Je souris cruellement à mon propre reflet dans l'écran de mon ordinateur. Une satisfaction presque malsaine m'envahit, car je sais déjà comment va se terminer cet échange.

— Écoutez, je vais voir ce qui est en mon pouvoir, mais théoriquement je ne vous promets pas grand-chose, me répond-il en tentant de conserver son calme.

— Très aimable. En attendant, merci de me transférer au service comptabilité avant de raccrocher.

— Laissez-moi une heure Hayden, me supplie-t-il presque.

— Nous nous comprenons enfin, dis-je d'un ton sarcastique avant de couper la conversation sans ménagement.
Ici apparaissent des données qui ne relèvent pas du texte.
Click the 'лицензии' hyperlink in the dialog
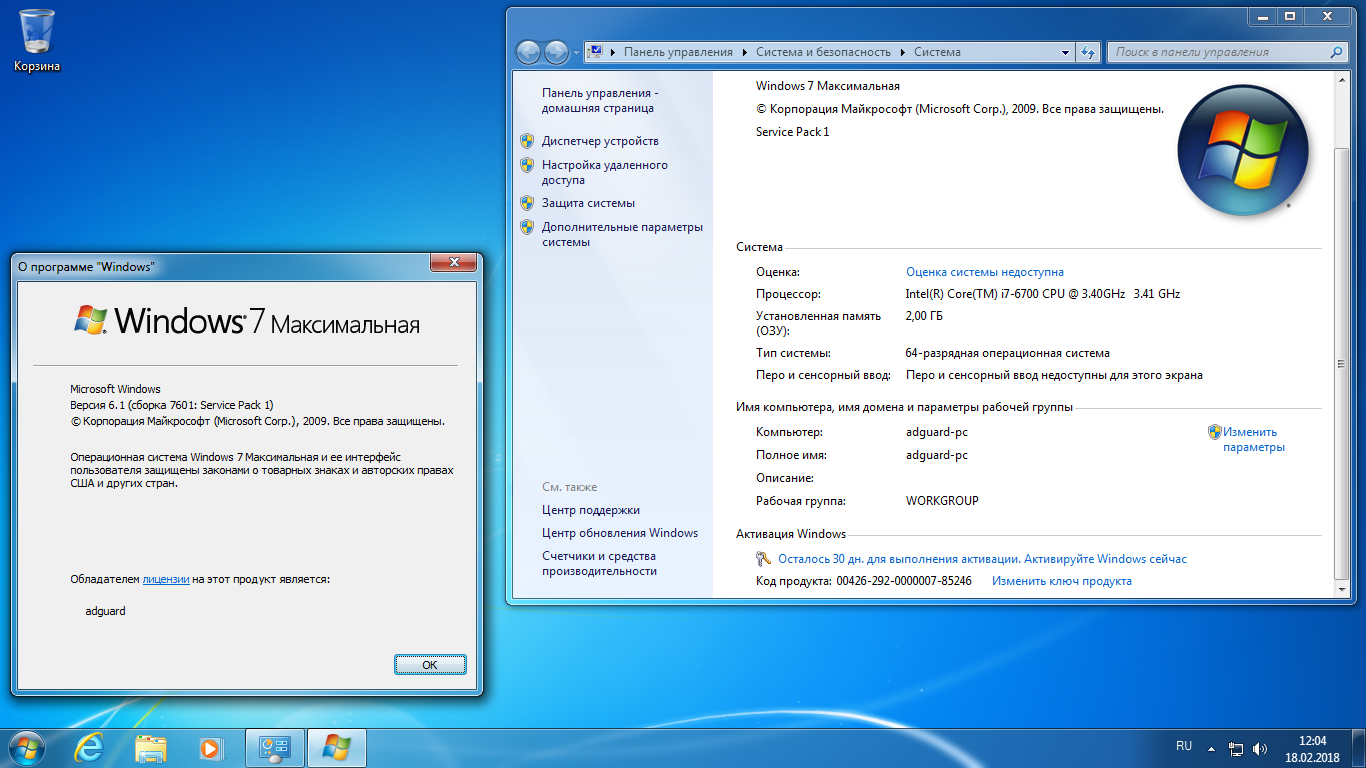This screenshot has height=768, width=1366. (166, 579)
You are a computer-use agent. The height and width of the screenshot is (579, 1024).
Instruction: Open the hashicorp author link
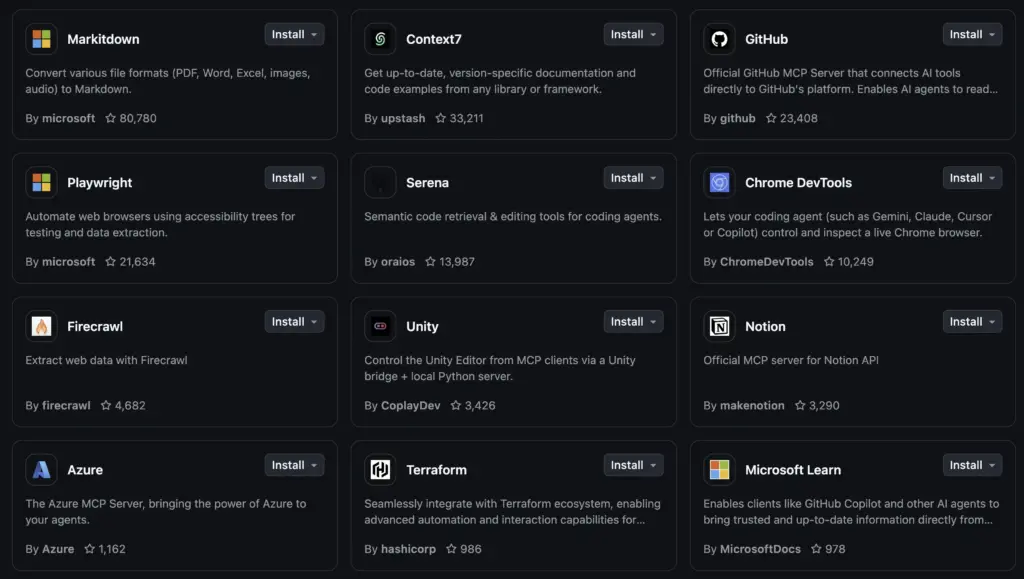coord(408,549)
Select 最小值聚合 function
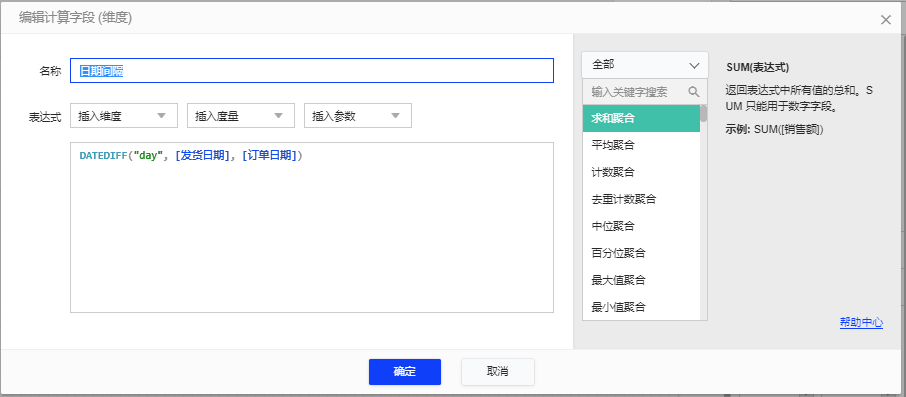906x397 pixels. tap(641, 307)
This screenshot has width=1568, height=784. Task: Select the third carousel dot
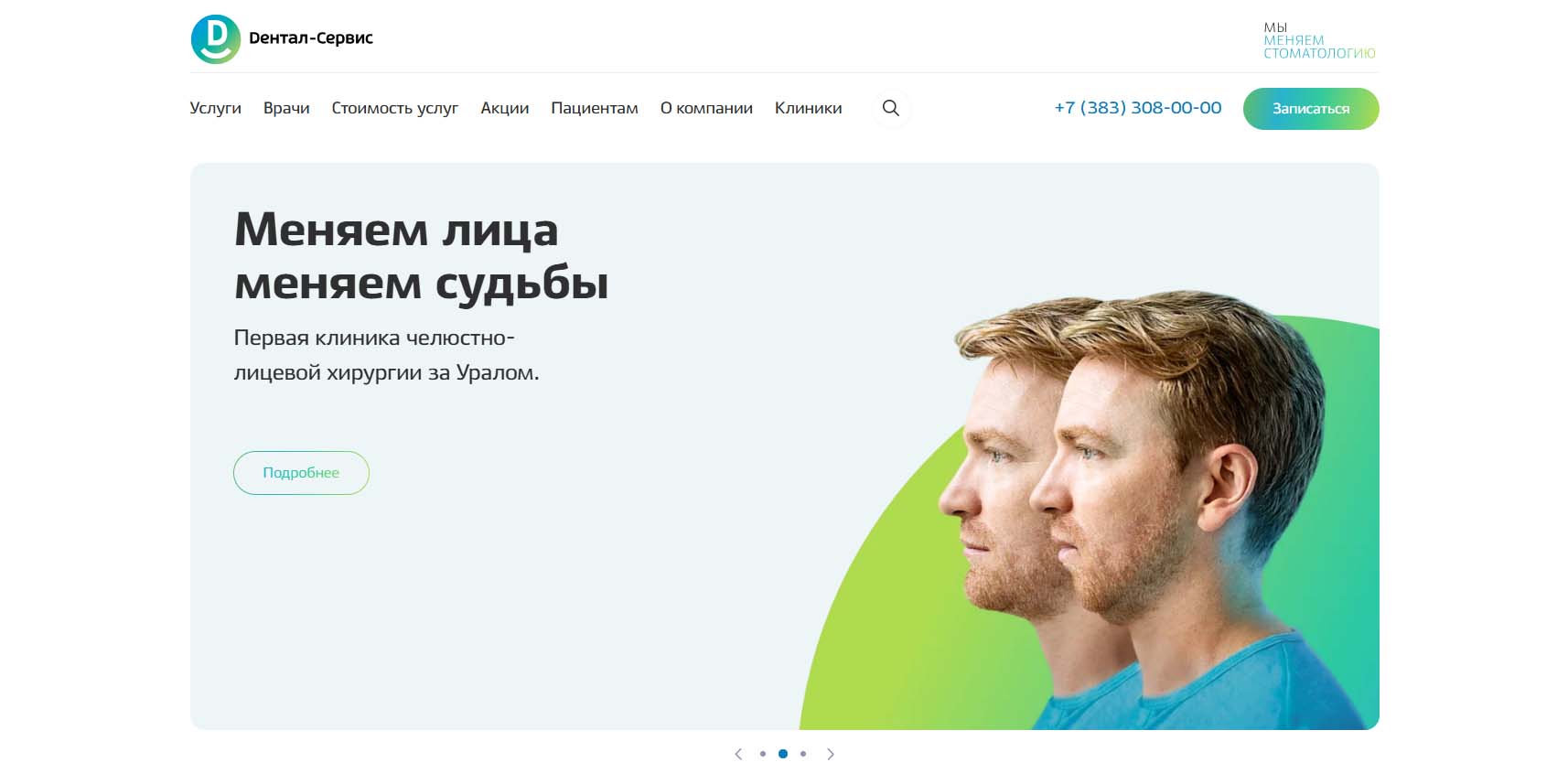[x=803, y=754]
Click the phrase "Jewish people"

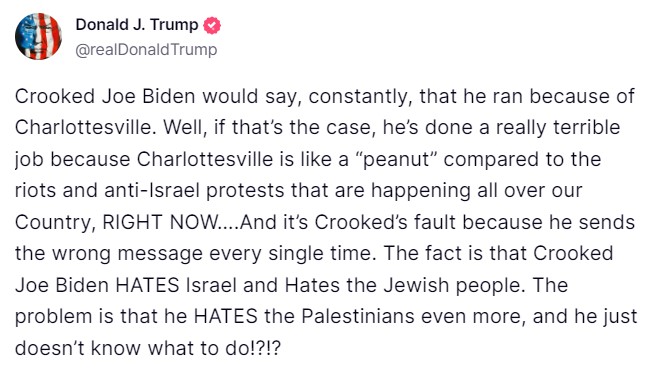click(454, 285)
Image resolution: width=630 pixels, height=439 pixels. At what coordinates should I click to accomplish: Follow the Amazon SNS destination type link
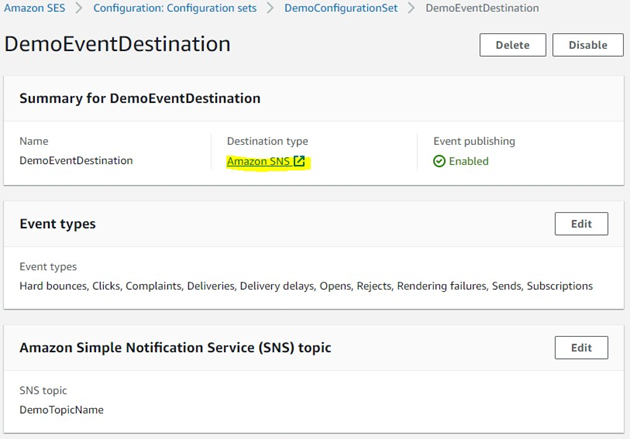258,161
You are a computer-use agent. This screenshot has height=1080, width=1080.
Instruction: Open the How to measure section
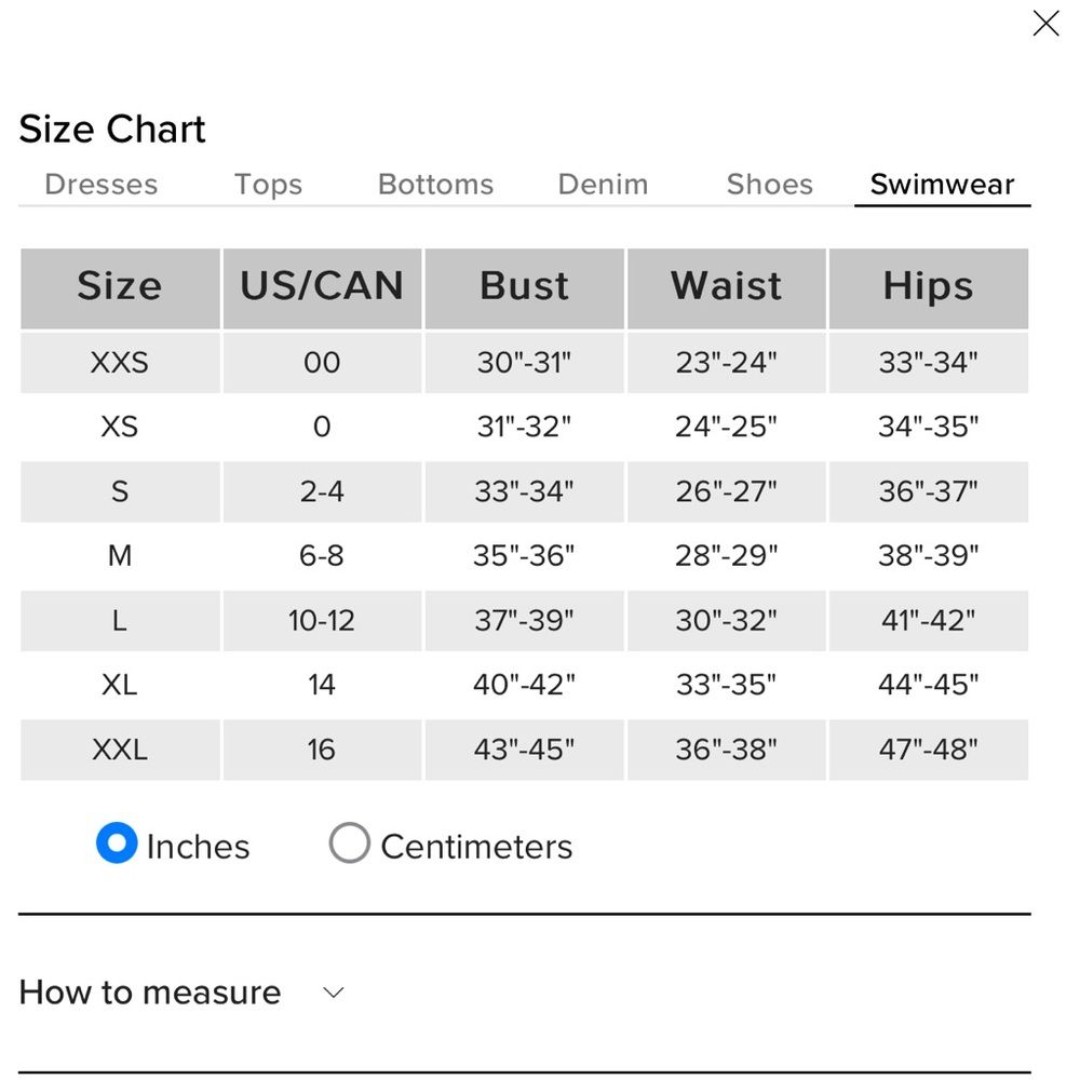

Il ne faut guère plus de dix minutes à Henry pour me rappeler et m'annoncer qu'ils feront le nécessaire pour la revoir au plus vite. Je suis ravie d'apprendre que je pourrais contribuer à son succès, même si nos histoires prennent deux chemins différents. Je ne suis pas certain que la ballerine apprécie que je me mêle ainsi de sa vie, mais je peux bien lui rendre ce service en dédommagement du tort que je vais lui faire en disparaissant sans un mot. Je ne peux m'empêcher de me demander tout de même si ma motivation était réellement désintéressée, ou si j'ai agi par égoïsme.

***

Les jours qui suivent sont emplis de confusion et d'ambivalence. Mon esprit est en proie à un conflit incessant, cherchant à trouver un équilibre entre mes sentiments et ma raison. Je me demande si je suis capable de renoncer à mes propres désirs pour le bien d'Angelina, si je suis prêt à accepter la solitude et le vide qui s'installent de nouveau en moi. Mes journées passent dans un tourbillon d'incertitude et je lutte littéralement contre mes pulsions, contre l'envie de la revoir, de lui parler. Je m'enferme dans le travail pour apaiser le tumulte qui agite mon âme entière. Malgré mes doutes, je reste déterminé à ne pas m'écarter de ma décision.